La Cour européenne des droits de l’Homme a estimé la semaine dernière que l’expulsion d’un ressortissant afghan vers son pays d’origine, voulue par la Suède, l’exposait à un "risque réel de mauvais traitement" à son retour en Afghanistan. La Cour ordonne ainsi à Stockholm d’annuler cette expulsion.
Camouflet pour le gouvernement suédois. La Cour européenne des droits de l’Homme (CEDH) a estimé que la Suède ne pouvait pas renvoyer un ressortissant afghan vers son pays d’origine. Dans une décision rendue jeudi 26 mars, sept juges ont unanimement contesté cette expulsion, au motif qu’elle violerait l’article 3 (interdiction des traitements inhumains ou dégradants) de la Convention européenne des droits de l’Homme.

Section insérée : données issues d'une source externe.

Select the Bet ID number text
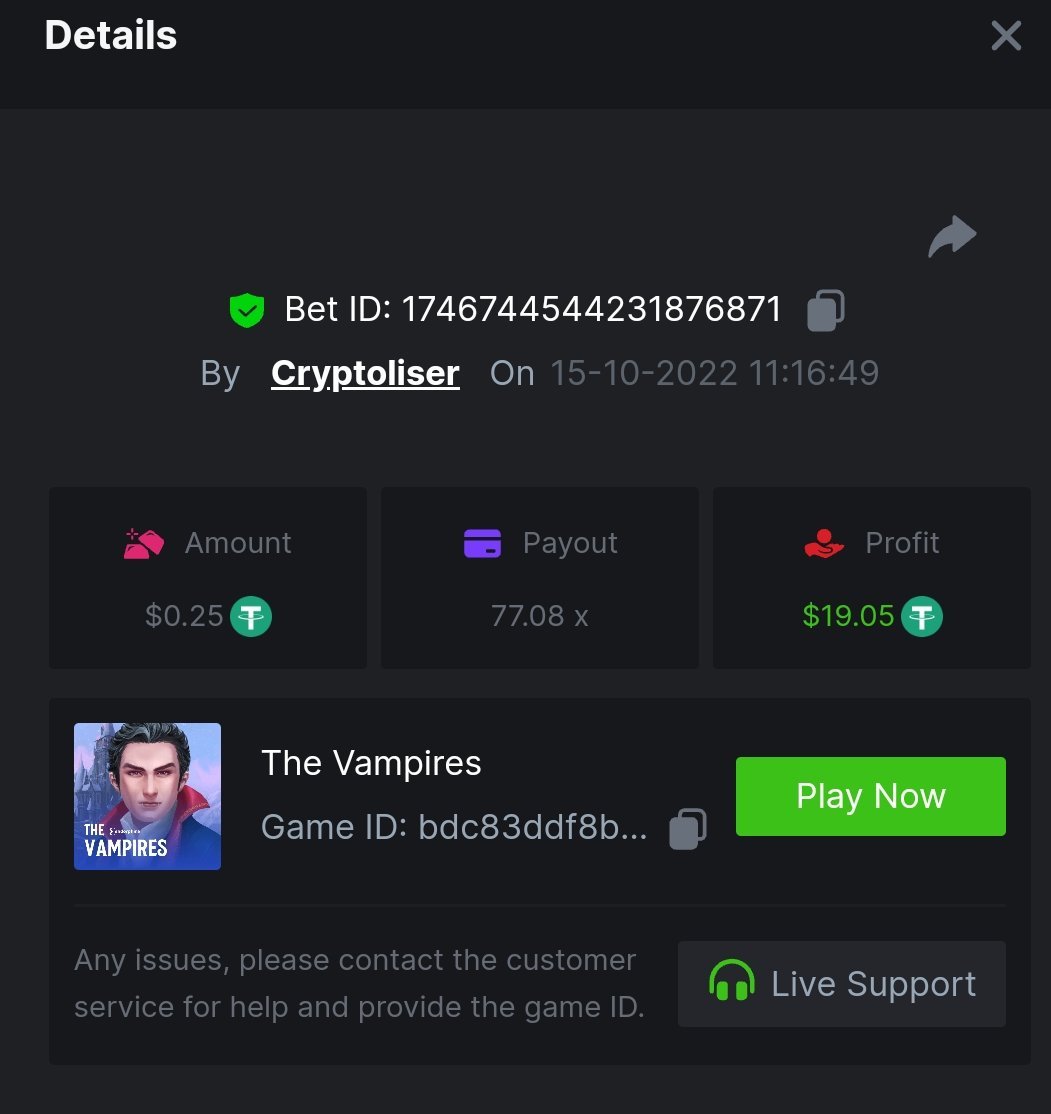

L’affaire concerne le cas de D.M., un Afghan arrivé en Suède en 2015 alors qu’il était "adolescent / jeune adulte", indique la CEDH dans sa décision. À deux reprises, en 2018 et 2023, le requérant a été débouté de sa demande d’asile par les autorités suédoises. Sans-papiers, le jeune homme s’est vu notifier une ordonnance de renvoi.
D.M. a alors saisi la Cour, affirmant courir un risque dans son pays d’origine en raison de plusieurs facteurs : son appartenance à l’ethnie hazara – persécutée par les Taliban au pouvoir en Afghanistan depuis l’été 2021 - ; sa région d’origine - Mazar-e Sharif, où l’organisation de l’État islamique de la province du Khorasan est particulièrement active - ; son rejet de l’islam et son "occidentalisation" après avoir passé près de 10 ans en Suède - l’"occidentalisation" désignerait des Afghans et Afghanes habitués à des valeurs et des pratiques "occidentales" incompatibles avec la façon dont le régime Taliban régit la société.
"L’effet cumulatif créait un risque réel de mauvais traitements"
Discussions de la Commission européenne avec les Taliban
Si ce n’est pas la première fois que la CEDH examine une affaire de ce type, il s’agit du premier arrêt concernant une expulsion vers l’Afghanistan depuis la prise de pouvoir des Taliban en 2021, selon la Cour.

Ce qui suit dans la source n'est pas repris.